The negotiations for the successor scheme to VPAS begin in April, and the deal looks set to be one of the biggest ever struck by government. Capitalising on this opportunity will require collaboration and a willingness to think differently from all those involved.

‍The industry is signalling it is ready, and the government needs to show it is too.

‍This could include:

  1. Fixing the rebate and reducing risk:

    The current rebate percentage cannot continue, and government should commit to a percentage closer to the 10–12 per cent seen in comparator countries alongside controls to prevent another astronomical rise. This would provide predictability and send a positive signal to global pharmaceutical boards. In return, government should ask industry for commitments to invest in critical areas, including infrastructure to support clinical research and R&D – mirroring the recent Moderna deal.

  2. Supporting the UK’s eight priority health missions:

     The eight health-care missions in the Life Sciences Vision include obesity, dementia, cancer and cardiovascular disease, for which many treatments exist or are in development. The government should use VPAS to create incentives for companies to bring these treatments to our shores first. This could include exemptions from rebate payments for all treatments that target these conditions.

  3. Capitalise on regulatory freedoms:

    The UK’s pharmaceutical-manufacturing footprint has declined dramatically in recent decades, with production volumes down 29 per cent and 7,000 jobs lost since 2009. Post-Brexit, there is a genuine opportunity to use our new regulatory freedoms and the removal of any State Aid restrictions to introduce direct incentives for companies making R&D and manufacturing investments in the UK.

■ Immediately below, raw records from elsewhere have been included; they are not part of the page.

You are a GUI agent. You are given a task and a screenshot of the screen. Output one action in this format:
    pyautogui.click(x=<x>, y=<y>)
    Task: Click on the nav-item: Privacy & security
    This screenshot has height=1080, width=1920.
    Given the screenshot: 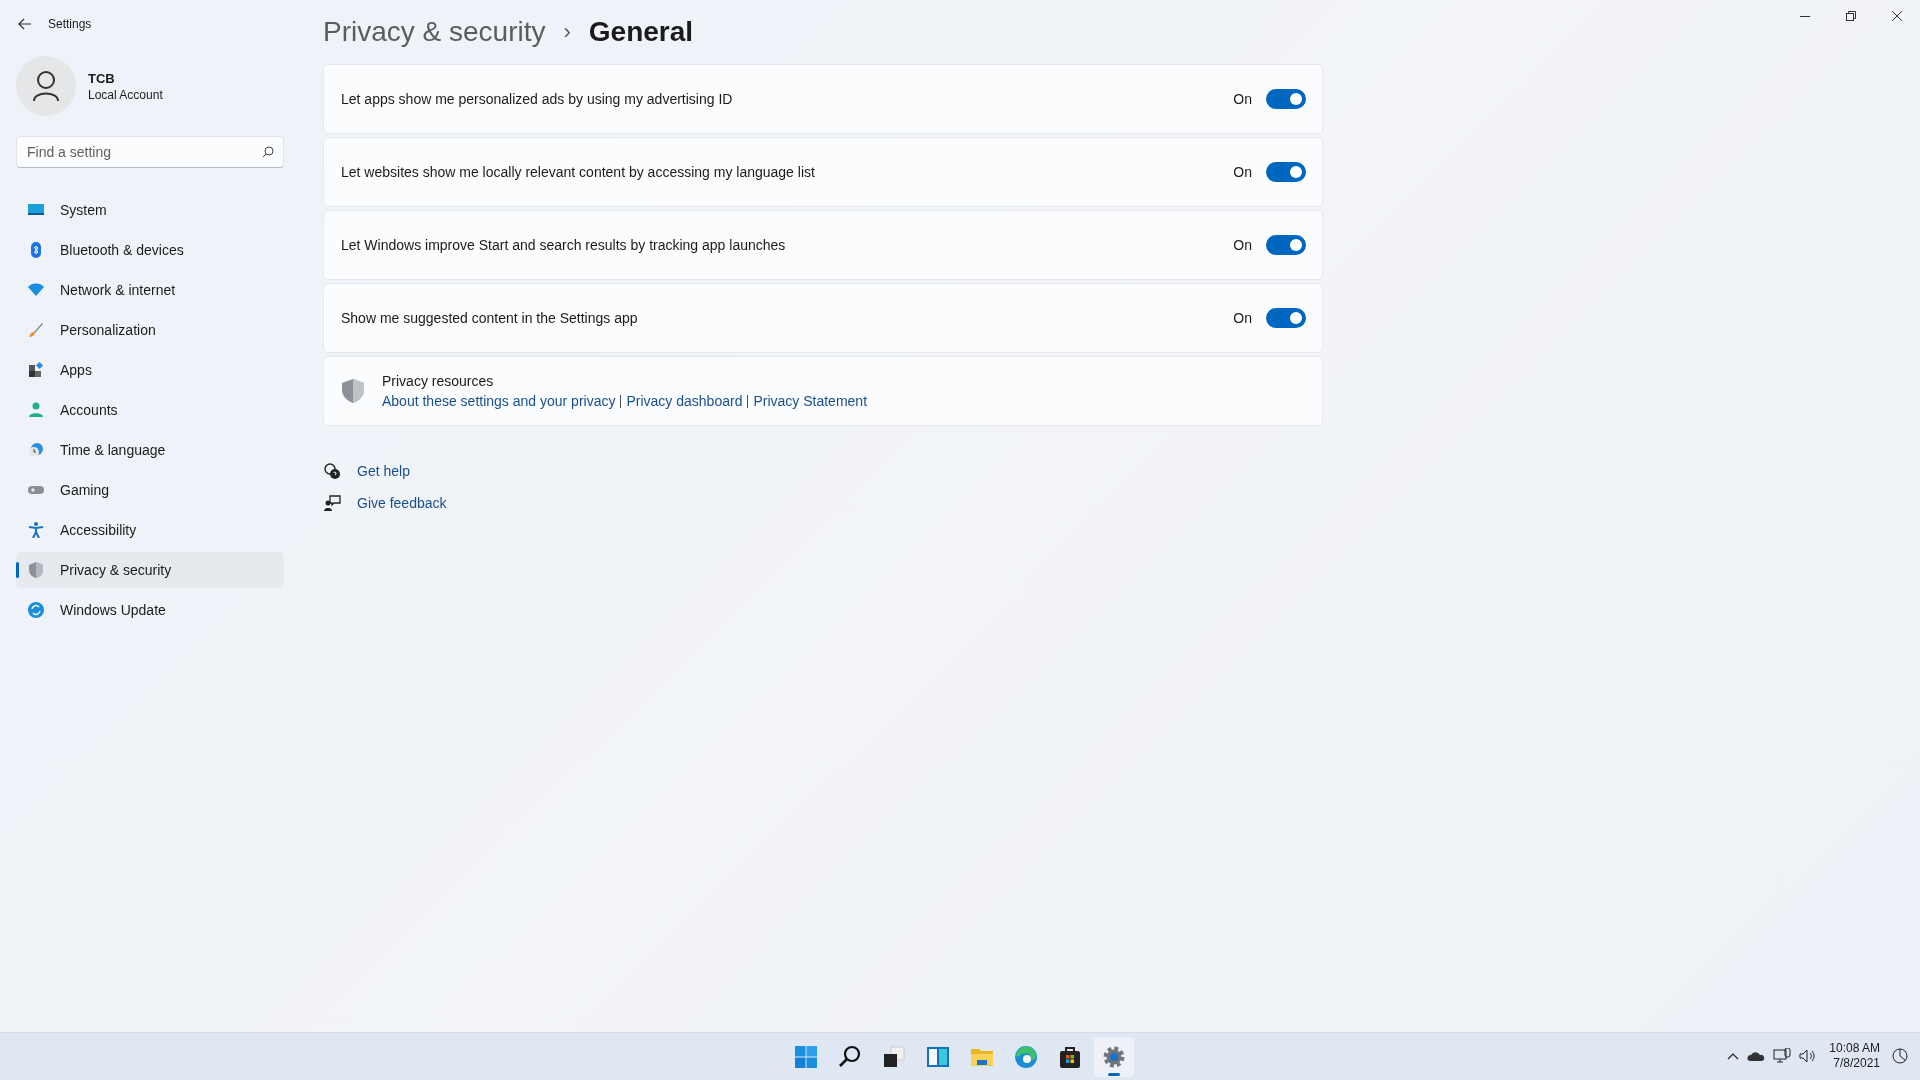 What is the action you would take?
    pyautogui.click(x=150, y=570)
    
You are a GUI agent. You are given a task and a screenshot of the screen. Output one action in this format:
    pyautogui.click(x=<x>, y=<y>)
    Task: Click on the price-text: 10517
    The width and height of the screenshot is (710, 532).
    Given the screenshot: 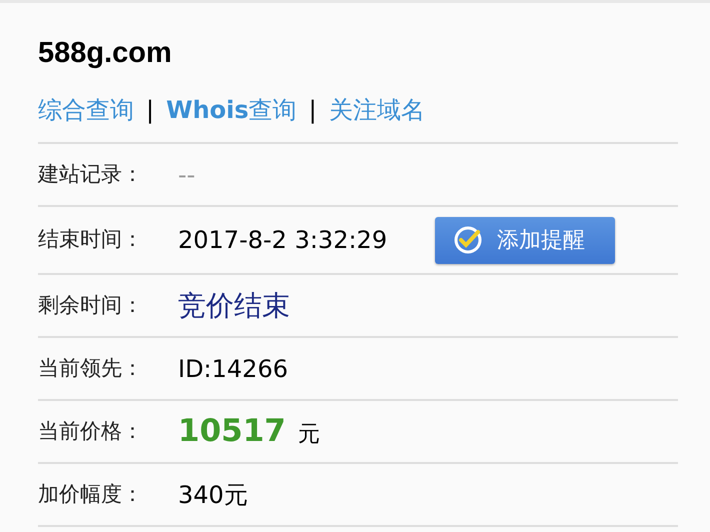 What is the action you would take?
    pyautogui.click(x=232, y=432)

  4. Incentivise research and adoption:

    The UK’s historical strengths in clinical research are under threat and many proven innovations still take too long to spread across the health-care system. We have seen this most starkly in recent years with the botched rollout of inclisiran. Once again, VPAS should be part of the solution. Funds returned to the Treasury through the rebate should be used to invest in our R&D capacity and to reward the NHS for adopting proven and cost-effective new treatments. To avoid any undue influence on individual clinicians or prescribing practices, these incentives can be provided at the level of new integrated care systems (ICSs) and aligned to the appropriate level of use based on NICE assessments. ICSs that are at, or close to, the appropriate levels of usage would then receive a greater share of the rebate payments. To ensure this doesn’t further polarise variations in regional performance, a portion of the rebate funds could be held in reserve, and ICSs that are struggling could bid into this pot to receive targeted support to increase uptake – building on the successes of the Rapid Uptake Products. As a quid pro quo, ICSs should be publicly held to account for delivery – with league tables showing the relative amount of clinical research supported and any unwarranted variation in the uptake of proven innovation.

Conclusion

The bottom line is simple – either the UK is committed to being a life-science superpower and believes in the sector’s potential to improve lives, bolster growth and drive innovation … or it doesn’t.‍

We hear lots of grand visions from government, but little in the way of meaningful improvements. The upcoming VPAS negotiations are a vital opportunity to show we can walk-the-walk and send a clear signal to global boardrooms.‍

Because, if nothing changes, the worried voices we have heard in recent weeks will become a deafening chorus, with more companies looking elsewhere for future investments.

The UK needs to seize this opportunity, support innovation and align life sciences behind our new national purpose – otherwise our sector, our country and our people will suffer.